YPO: I don’t think fashion has ever been a niche; obviously today’s notion of ‘fashion’ has transited from something reserved for the rich to something for everyone, through political discourse, entertainment, the digital revolution etc; but fashion has always been around us, just talked about in different degrees. Now you can’t talk about a celebrity without talking about his/her style and how to replicate it. You can’t talk about going to an event without wondering what to wear in case you are papped (In Nigeria).

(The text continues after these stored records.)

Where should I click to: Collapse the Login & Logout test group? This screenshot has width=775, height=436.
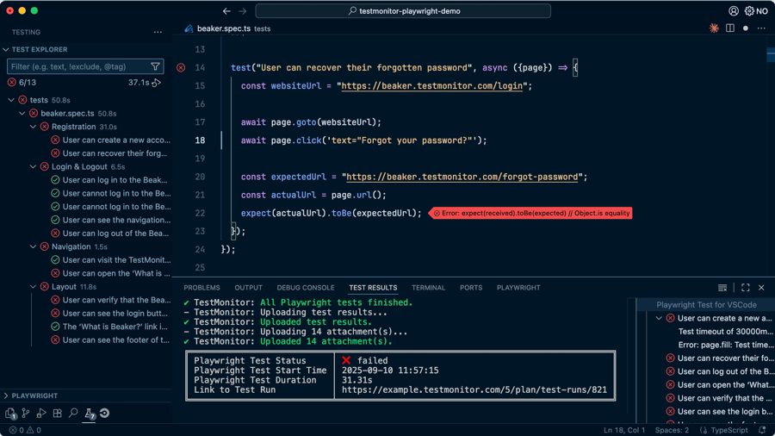[34, 167]
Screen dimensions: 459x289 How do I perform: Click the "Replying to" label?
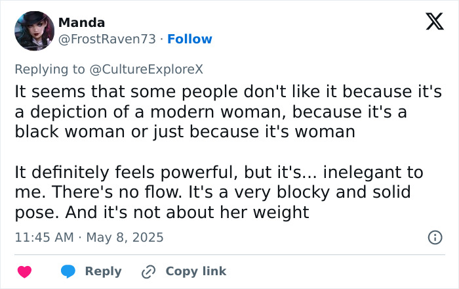pyautogui.click(x=49, y=70)
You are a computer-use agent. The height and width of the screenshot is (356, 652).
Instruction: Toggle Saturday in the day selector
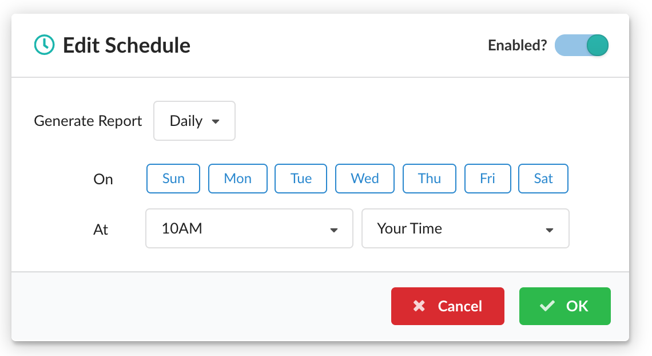(543, 179)
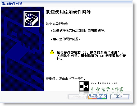Click the greyed-out 上一步(B) button
This screenshot has height=106, width=137.
pyautogui.click(x=77, y=97)
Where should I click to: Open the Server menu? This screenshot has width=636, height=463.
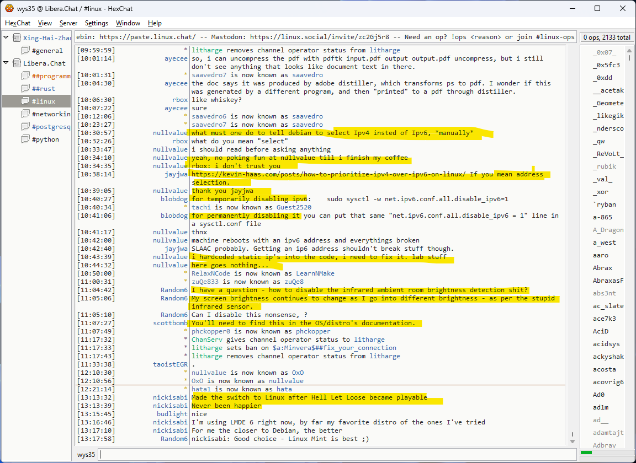[x=68, y=23]
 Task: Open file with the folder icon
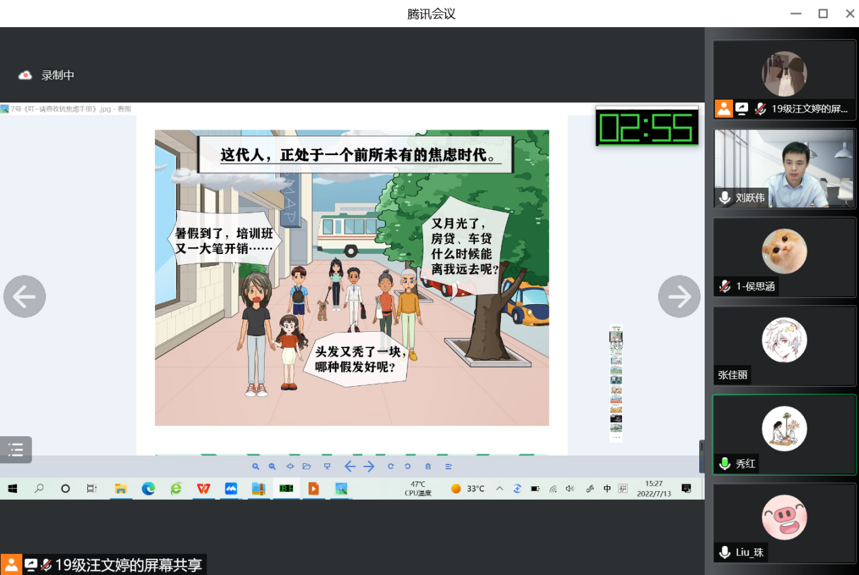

You can’t talk about an awards ceremony without focusing on giving awards to the best dressed.

OB: What is your favourite outfit that you have right now?

YPO: All my outfits are special, especially my custom made pieces and vintage outfits.

OB: If you could hire any fashion designer to create a whole wardrobe for you who would it be and why?

YPO: I admire so many designers, I can’t pick one.

Missoni because I just love their signature print fabrics.

Duro Olouwo because his clothes are just joyful to not only wear but to watch too and I have so much to be joyous about.

Jean Paul Gaultier because for me his collections are classic and theatrical for me, sort of like getting into a character and I would like to have more opportunities to ‘dress up’.

Maki – Oh for her fresh design aesthetic and unique approach to clean designs that are contemporary African.

Ameachi Inhaecho because he has a great eye for creating beautiful statement pieces nicely cut from one off fabrics and he is awesome!

Be Grey because I love their use of colour and the way their clothes fit. I love the youthful sophistication of their brand too.

Lastly, for the sake of the interview Paul Smith because I like their take on masculine dressing for women.

OB: What are your top 5 essential clothing staples?

YPO: My Havana slippers, all the funky retro blazers I have, my Kurt Geiger boots, my George head wraps and the one pair of jeans that fit me properly.

OB: Is there any person or character whose style you really admire?

YPO: I have loved Kelis’s style since day 1. I really admire Andre 3000’s style and music too. Erykah Badu is style and individualism personified but I would love to flip the script with her. I like Supermodel Omayhra Mota’s style because she is bad ass and puts a spanner in the works.

OB: Is there a certain city or country that you think has great style?

YPO: London for being, unpredictable, eclectic and individual, Brazil for being sexy, laid back with doses of different cultural influences in the right places. Lagos for its boldness and charisma.

OB: Which colours/patterns do you love to wear the most?

YPO: I love wearing bold African prints, abstract and unpredictable patterns. I’m not too fussy with colours, I love wearing citrus shades because of the way it contrasts with my complexion. I love wearing purple because I like the way it looks on my skin too. I have always liked wearing black and I’m starting to dig wearing red too.

OB: Which clothes from what decade or era do you think should make a comeback?

YPO: The good thing about fashion is the way history always repeats itself; it is always being recycled and reinvented for the modern day woman and man. I really love the lady-like dressing of the 40’s, the funky 70’s and the eclectic 80s though.

OB: The biggest style mistake women make, what advise do you have for them?

YPO: When a woman doesn’t understand her body shape and follows trends blindly. I’ll advice a woman to get to know her body shape and wear what fits her so she brings out the best in her looks as opposed to wearing a garment or style because it is the latest trend.